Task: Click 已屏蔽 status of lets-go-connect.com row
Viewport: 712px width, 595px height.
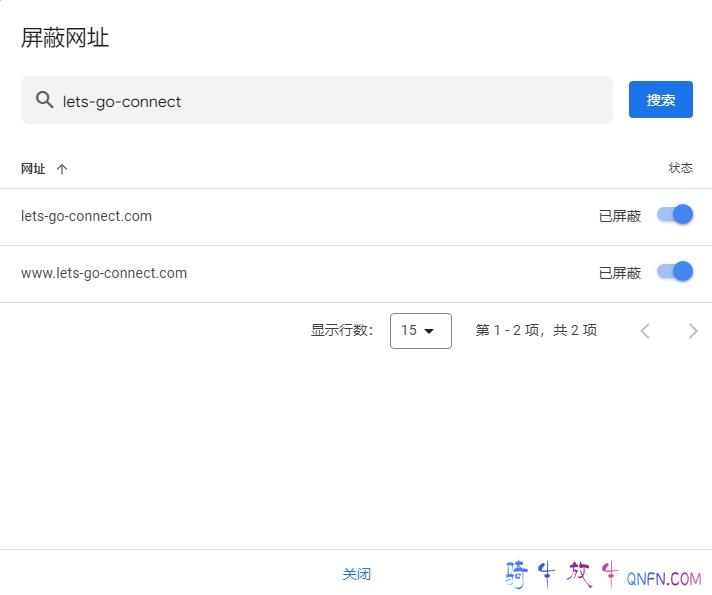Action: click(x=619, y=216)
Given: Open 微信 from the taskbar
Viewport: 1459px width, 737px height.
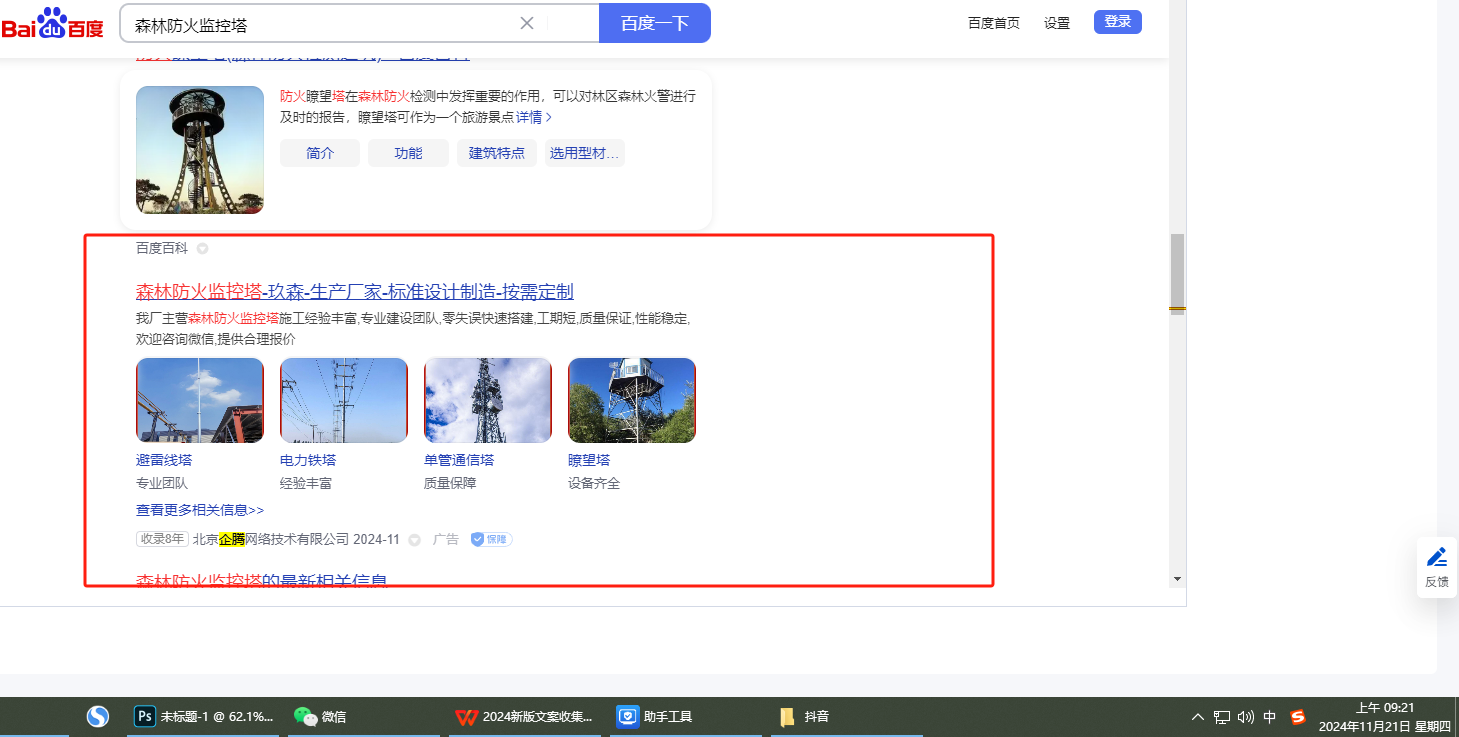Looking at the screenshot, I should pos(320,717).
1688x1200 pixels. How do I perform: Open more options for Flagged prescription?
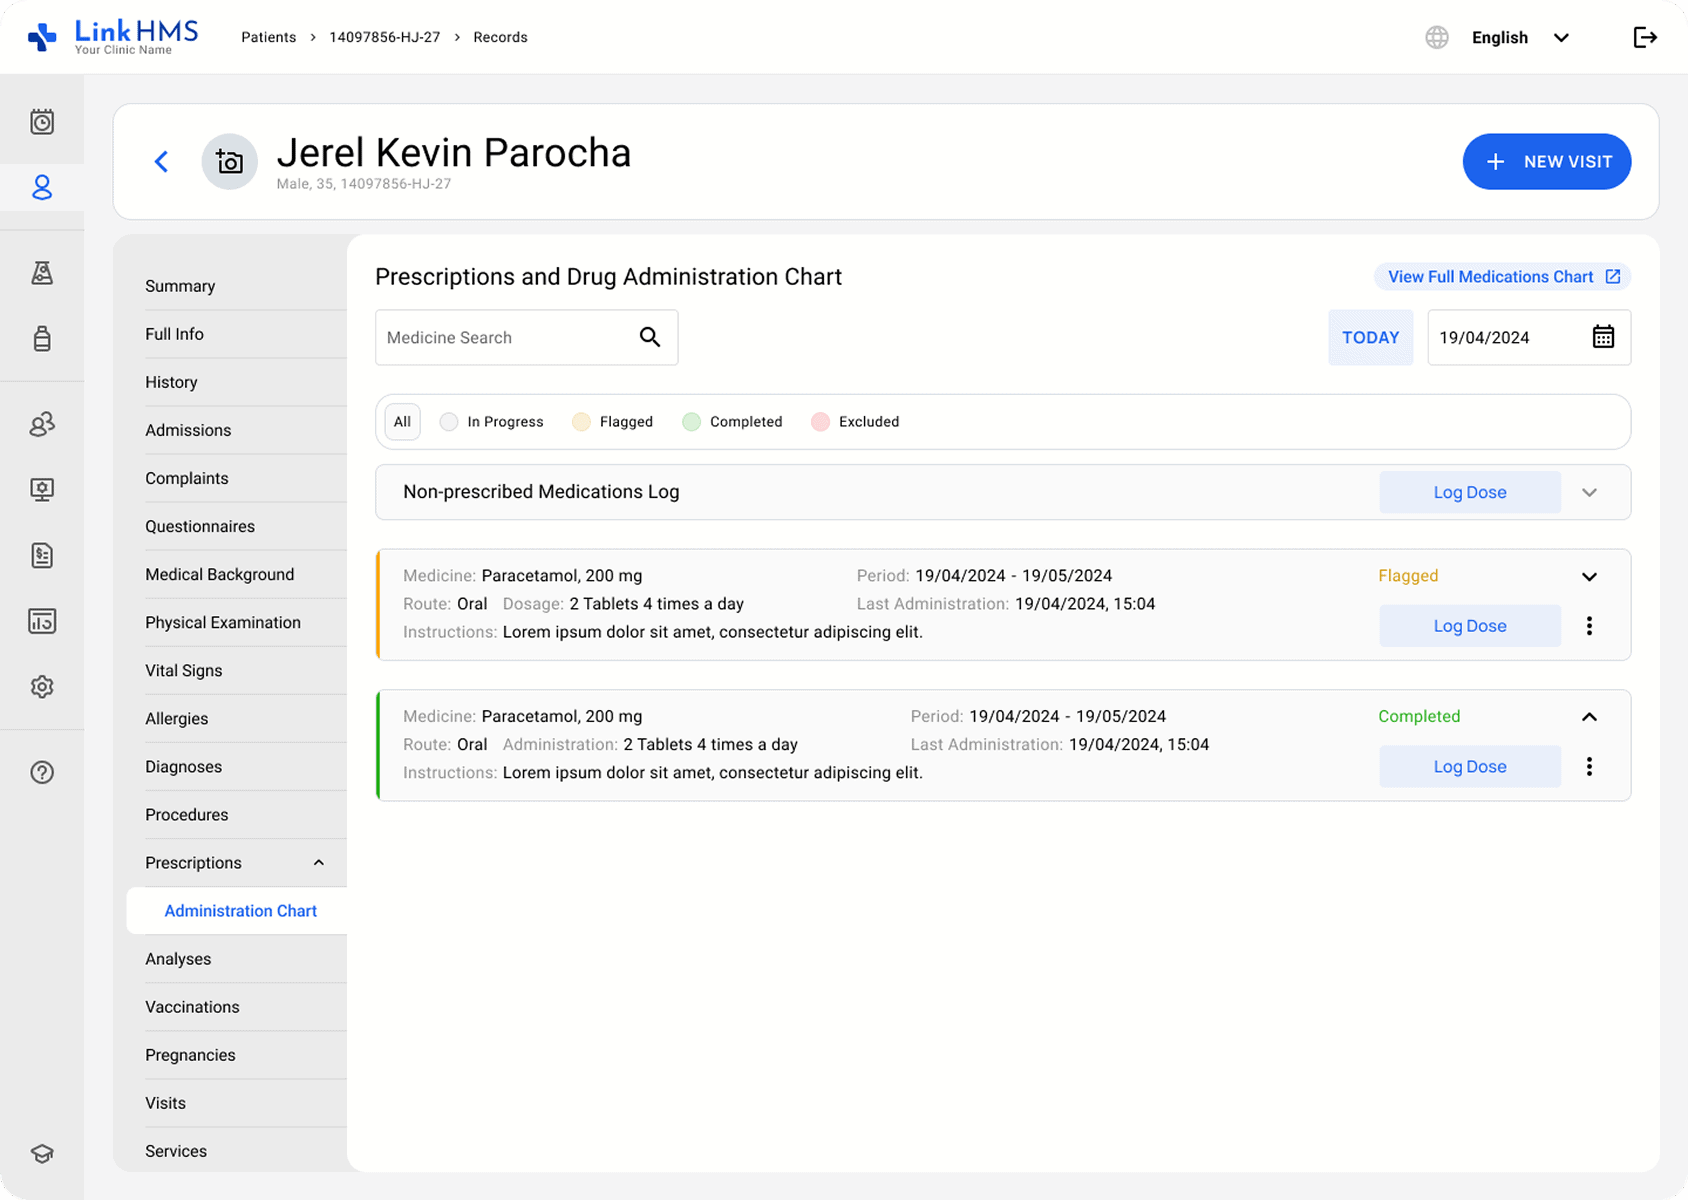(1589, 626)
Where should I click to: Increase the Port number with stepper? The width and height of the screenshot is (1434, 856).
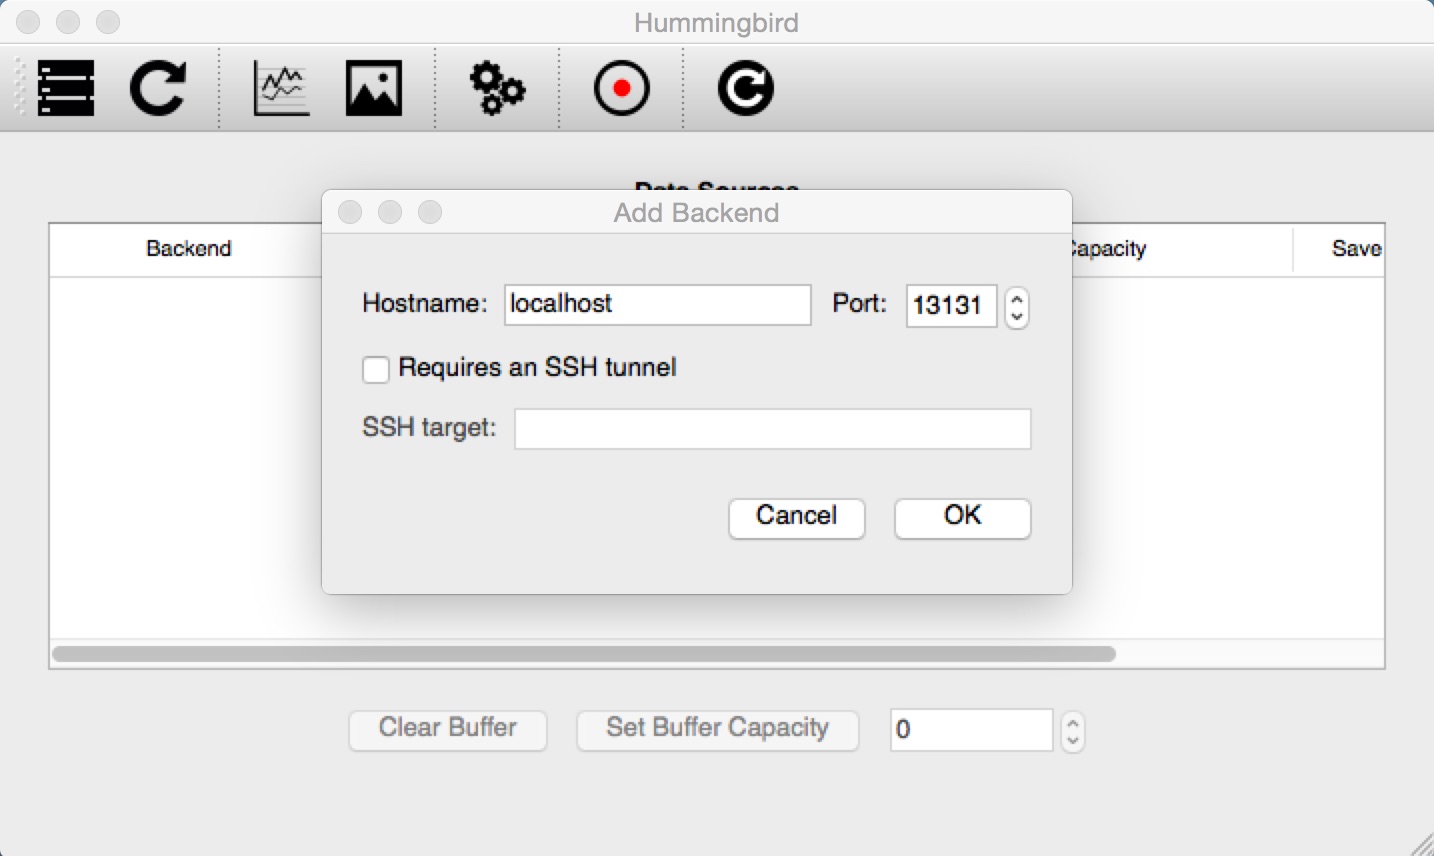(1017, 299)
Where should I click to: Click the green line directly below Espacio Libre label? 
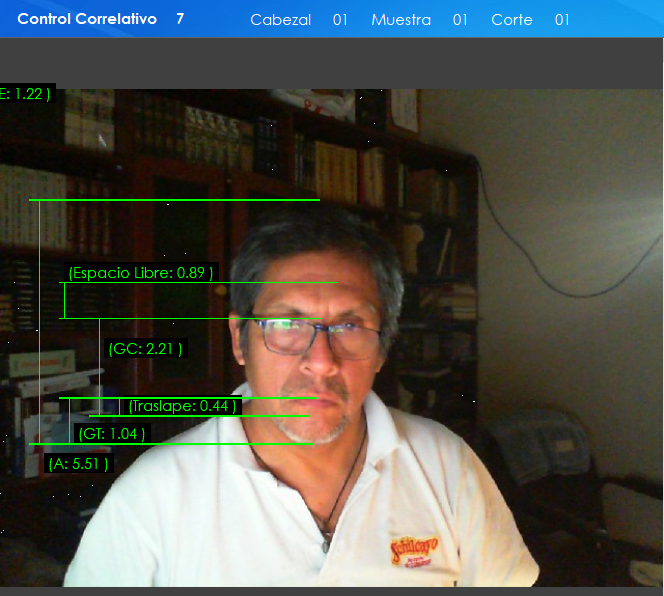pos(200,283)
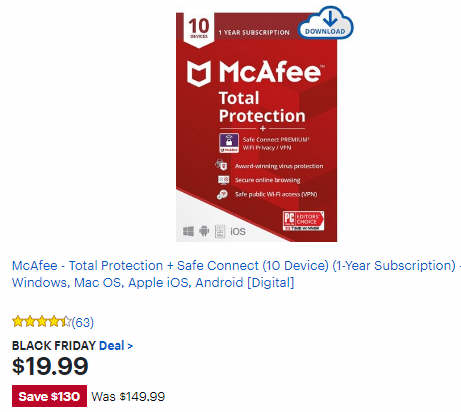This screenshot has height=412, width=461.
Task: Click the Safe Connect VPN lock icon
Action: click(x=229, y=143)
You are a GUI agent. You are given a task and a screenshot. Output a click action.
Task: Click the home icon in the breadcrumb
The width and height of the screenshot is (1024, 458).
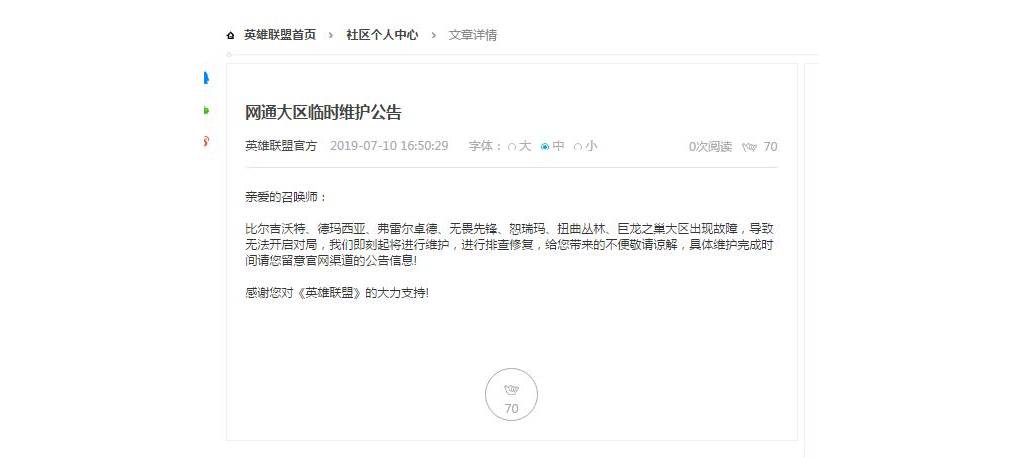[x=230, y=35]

___

**Work required:** Lines from the one that contains "The width and height of the screenshot is (1024, 458)." to the final line of the material are the whole answer. Reproduce them word for word and skip the pictures.

**Solved exercise:**
The width and height of the screenshot is (1024, 458).
[x=230, y=35]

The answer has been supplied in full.